- ТРЕБОВАНИЕ 1:
Ответьте по фрагменту текста на три вопроса:
(а) Какие слова были на знаменах, водруженных на грудах предметов, привезенных в Конвент?
(б) Что сжигали на кострах на площади в Нанте?
(в) Чем, согласно фрагменту, оставалась религия Шометта и Коммуны?
- ТРЕБОВАНИЕ 2: Дайте продолжение фрагмента о гонениях на религию и празднествах Коммуны, начиная сразу после его последнего предложения.

- ФРАГМЕНТ ТЕКСТА:
────────────────

В Вандее преследовали даже торговцев воском, поставлявших свечи для религиозных обрядов. В Нанте на кострах, сложенных на площади, сжигались статуи святых, образа, священные книги. Депутации патриотов являлись на каждое заседание Конвента и приносили ему имущество, награбленное с алтарей. Жители соседних с Парижем городов и деревень целыми процессиями привозили в Конвент на тележках реликвии, митры, чаши, дароносицы из своих церквей. Знамена, водруженные на грудах этих предметов, сваленных в беспорядке, содержали одни и те же слова: «Обломки фанатизма».
Коммуна хотела заменить религиозные церемонии другими зрелищами. Народ сбегался на них, как на всякую новинку. Осквернение священных мест, насмешка над церковными обрядами привлекали толпу на эти торжества. Но этим празднествам недоставало искренности, в этих церемониях не видно было души. Религии не рождаются на площадях. Религия Шометта и Коммуны оставалась только народным лицедейством, перенесенным с театральных подмостков в скинию.

────────────────

- ЛИСТИНГ ДАННЫХ:
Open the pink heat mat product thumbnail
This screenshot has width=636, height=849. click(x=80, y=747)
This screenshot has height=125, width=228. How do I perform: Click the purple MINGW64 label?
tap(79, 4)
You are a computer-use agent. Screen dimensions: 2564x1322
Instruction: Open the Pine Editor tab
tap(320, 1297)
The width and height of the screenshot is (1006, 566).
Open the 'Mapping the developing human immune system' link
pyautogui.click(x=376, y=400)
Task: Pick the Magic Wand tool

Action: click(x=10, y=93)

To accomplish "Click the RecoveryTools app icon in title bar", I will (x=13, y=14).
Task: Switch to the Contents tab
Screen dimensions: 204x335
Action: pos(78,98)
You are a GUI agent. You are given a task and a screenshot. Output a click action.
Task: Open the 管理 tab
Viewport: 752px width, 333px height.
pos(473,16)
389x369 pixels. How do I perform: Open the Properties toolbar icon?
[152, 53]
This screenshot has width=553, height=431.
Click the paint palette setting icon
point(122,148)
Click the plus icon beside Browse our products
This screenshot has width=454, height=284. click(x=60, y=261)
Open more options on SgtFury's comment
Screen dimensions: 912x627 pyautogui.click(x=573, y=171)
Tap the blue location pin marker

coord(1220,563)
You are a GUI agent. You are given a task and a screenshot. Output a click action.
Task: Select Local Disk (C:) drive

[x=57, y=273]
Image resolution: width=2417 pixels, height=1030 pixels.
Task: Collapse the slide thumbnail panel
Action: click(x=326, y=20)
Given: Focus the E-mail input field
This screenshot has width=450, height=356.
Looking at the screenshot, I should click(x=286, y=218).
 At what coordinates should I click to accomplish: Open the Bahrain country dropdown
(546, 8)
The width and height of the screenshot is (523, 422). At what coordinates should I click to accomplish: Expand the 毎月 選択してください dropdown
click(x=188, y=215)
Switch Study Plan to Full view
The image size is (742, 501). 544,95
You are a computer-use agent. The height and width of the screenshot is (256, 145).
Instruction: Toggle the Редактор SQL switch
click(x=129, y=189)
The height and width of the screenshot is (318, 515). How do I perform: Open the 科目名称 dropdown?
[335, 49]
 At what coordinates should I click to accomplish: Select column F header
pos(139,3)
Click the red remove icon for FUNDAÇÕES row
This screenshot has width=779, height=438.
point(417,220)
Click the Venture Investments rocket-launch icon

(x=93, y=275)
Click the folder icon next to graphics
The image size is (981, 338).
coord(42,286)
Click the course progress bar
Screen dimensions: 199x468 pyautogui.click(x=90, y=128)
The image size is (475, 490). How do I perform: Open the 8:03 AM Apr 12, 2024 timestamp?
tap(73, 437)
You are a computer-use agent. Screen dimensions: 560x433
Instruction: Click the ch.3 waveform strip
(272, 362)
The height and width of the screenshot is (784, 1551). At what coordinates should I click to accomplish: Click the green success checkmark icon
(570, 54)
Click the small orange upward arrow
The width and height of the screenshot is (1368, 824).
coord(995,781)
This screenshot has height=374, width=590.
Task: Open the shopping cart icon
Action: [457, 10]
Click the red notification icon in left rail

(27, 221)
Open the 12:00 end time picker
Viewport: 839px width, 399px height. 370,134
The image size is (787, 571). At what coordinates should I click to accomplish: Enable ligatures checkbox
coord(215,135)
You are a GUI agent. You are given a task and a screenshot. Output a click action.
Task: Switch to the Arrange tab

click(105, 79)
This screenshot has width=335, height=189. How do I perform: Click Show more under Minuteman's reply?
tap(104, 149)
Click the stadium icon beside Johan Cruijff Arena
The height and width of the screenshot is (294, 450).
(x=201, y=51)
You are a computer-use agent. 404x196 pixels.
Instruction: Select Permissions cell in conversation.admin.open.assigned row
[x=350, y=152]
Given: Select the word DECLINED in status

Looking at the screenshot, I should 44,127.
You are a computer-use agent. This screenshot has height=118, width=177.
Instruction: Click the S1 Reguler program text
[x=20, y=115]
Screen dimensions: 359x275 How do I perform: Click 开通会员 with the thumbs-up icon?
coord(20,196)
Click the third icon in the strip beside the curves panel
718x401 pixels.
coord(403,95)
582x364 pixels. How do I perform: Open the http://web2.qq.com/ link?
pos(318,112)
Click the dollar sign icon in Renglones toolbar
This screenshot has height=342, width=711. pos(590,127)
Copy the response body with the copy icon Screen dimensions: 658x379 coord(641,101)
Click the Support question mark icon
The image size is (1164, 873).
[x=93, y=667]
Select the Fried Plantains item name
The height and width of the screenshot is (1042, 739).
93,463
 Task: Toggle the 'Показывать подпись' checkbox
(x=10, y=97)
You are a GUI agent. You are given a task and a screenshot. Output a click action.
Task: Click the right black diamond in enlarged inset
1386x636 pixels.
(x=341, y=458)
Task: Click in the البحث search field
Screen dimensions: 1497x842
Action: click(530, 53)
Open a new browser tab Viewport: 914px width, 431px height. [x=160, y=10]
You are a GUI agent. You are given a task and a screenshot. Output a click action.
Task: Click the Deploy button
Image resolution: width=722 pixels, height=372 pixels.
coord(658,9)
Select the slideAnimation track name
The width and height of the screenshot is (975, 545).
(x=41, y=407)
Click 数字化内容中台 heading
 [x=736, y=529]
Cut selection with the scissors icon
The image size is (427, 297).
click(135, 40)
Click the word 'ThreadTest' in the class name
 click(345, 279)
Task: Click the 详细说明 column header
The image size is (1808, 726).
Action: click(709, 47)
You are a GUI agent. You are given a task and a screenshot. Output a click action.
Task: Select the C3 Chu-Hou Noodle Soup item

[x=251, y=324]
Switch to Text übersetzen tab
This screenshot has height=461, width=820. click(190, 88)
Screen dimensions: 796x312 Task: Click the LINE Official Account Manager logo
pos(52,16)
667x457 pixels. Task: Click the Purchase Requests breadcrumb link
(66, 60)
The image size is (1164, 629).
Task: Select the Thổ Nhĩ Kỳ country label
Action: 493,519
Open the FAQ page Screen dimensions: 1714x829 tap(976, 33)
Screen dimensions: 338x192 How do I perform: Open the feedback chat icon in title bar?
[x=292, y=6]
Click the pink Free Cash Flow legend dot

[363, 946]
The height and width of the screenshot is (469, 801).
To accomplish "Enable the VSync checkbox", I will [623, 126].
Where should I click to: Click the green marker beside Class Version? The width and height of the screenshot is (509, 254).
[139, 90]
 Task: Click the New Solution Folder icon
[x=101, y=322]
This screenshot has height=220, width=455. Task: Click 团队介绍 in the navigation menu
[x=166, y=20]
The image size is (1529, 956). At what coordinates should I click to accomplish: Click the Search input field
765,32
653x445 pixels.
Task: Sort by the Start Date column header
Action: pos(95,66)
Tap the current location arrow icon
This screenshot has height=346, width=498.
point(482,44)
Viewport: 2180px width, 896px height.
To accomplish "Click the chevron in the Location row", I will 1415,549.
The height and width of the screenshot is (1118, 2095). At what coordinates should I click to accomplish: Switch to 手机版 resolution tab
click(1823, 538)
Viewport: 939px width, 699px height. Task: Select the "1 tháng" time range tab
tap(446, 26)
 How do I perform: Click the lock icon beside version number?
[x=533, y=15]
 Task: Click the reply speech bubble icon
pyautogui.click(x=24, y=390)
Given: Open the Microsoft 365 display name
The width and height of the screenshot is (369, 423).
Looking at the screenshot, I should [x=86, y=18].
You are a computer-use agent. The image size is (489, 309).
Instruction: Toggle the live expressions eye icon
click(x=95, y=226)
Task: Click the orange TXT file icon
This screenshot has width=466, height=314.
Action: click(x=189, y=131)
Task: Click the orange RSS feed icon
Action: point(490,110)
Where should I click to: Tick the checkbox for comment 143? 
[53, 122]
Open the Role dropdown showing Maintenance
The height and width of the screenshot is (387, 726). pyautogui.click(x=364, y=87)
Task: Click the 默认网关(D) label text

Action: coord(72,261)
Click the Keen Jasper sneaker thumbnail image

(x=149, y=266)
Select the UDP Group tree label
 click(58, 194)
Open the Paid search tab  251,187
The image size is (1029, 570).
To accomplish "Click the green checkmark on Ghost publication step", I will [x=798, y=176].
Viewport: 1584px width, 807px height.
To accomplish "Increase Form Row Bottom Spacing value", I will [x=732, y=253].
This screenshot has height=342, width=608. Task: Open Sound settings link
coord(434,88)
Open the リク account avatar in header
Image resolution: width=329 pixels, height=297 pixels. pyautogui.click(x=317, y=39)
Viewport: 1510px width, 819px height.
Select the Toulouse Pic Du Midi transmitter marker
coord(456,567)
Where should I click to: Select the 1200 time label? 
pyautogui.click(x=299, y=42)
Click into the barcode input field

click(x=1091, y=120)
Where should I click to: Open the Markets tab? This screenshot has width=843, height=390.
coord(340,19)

────────────────

- ОЖИДАЕМЫЙ ОТВЕТ 1:
(а) «Обломки фанатизма».
(б) Статуи святых, образа и священные книги.
(в) Только народным лицедейством, перенесенным с театральных подмостков в скинию.

- ОЖИДАЕМЫЙ ОТВЕТ 2:
Объявление этой религии господствующей произошло в Конвенте 9 ноября. Шометт, в сопровождении членов Коммуны и огромной толпы, вошел в зал под звуки музыки и пение патриотических гимнов. Он вел за руку одну из самых красивых куртизанок Парижа. Группа проституток шла за нею. Их окружала свита из мятежников. Эта нечестивая шайка смущенно разошлась по залу и заняла депутатские скамьи. Председательствовал Лекиньо. Шометт приподнял вуаль с лица куртизанки, и она явилась глазам присутствовавших во всем блеске своей красоты. «Смертные, – воскликнул он, – не признавайте отныне другой истины кроме разума; я представляю вам самое прекрасное и самое чистое изображение его». При этих словах Шометт склоняется перед куртизанкой. Президент, Конвент, народ повторяют его жесты поклонения. Постановлено устроить празднество в честь Разума в кафедральном соборе Парижа. Это постановление приветствовали пением и плясками. Робеспьер, сидевший рядом с Сен-Жюстом, бросил взгляд на беспорядок, царивший в зале, взял бумаги и начал совещаться с соседом. Уничижение революции казалось ему самым большим из преступлений. В ту минуту, когда оргия стала вызывать больше всего рукоплесканий, он встал и с плохо сдерживаемым негодованием удалился из зала вместе с тем же Сен-Жюстом. Уход этот смутил Шометта. Президент закрыл заседание и восстановил благопристойность в храме законов.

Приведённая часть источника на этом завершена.